Для скульптора экспрессия в основном сосредоточена во взгляде. Через взгляд он проникает в душу модели – и для него не остается тайн. Вот поэтому нет необходимости задаваться вопросом, есть ли в его бюстах сходство с прототипом.
Тут я перебил Родена:
– Значит, вы считаете передачу сходства важной для скульптора?
– Конечно, это совершенно необходимо!
– Между тем многие художники утверждают, что бюсты и портреты, не обладающие сходством, могут быть прекрасны. В связи с этим припоминаю остроту, приписываемую Эннеру[75]. Одна дама пожаловалась художнику, что ее портрет, только что законченный им, не похож. «Хе, матам! – произнес он с характерным эльзасским говорком. – Когда фы умрете, фаши наследники почтут са счастье иметь портрет кисти Эннера и им пудет фсе равно, похожи фы или нет».
– Возможно, художник мог выразиться так, но это, несомненно, было сказано в шутку и вовсе не отражает его мнения, – не верю, что столь талантливый художник мог руководствоваться ложными идеями в искусстве.
К тому же необходимо оговорить, какое именно сходство требуется от портрета или бюста.

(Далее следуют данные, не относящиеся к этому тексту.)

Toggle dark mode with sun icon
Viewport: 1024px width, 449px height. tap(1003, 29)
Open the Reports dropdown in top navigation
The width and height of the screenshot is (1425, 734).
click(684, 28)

Если художник воспроизводит лишь внешние черты, что доступно фотографии, если он тщательно прописывает мельчайшие черточки лица, не соотнося их с характером, – он не заслуживает внимания. Сходство, которого он должен достичь, исходит из души; единственное, что важно, – душевное сходство, которое художник должен стремиться передать через сходство, присущее маске.
Одним словом, надо, чтобы все черты были выразительны, то есть служили бы раскрытию духа.
– Но разве не бывает так, что лицо не соответствует душе?
– Никогда.
– А помните наставление Лафонтена[76]: «Не следует судить людей по наружности»?
– По-моему, эта максима адресована прежде всего легковесным наблюдателям, поскольку внешность способна обмануть лишь торопливый взгляд. У Лафонтена написано, что мышонок воспринял кошку как самое кроткое создание. Но ведь речь идет, если можно так выразиться, о мышонке-вертопрахе, которому недостает способности критически мыслить. Внимательное изучение той же кошки неким искушенным наблюдателем откроет в ней жестокость, скрытую под притворной томностью. Хороший физиономист отлично знает, как отличить вкрадчивую любезность от истинной доброты, и роль художника в том и заключается, чтобы выявить истинное лицо даже под маской притворства.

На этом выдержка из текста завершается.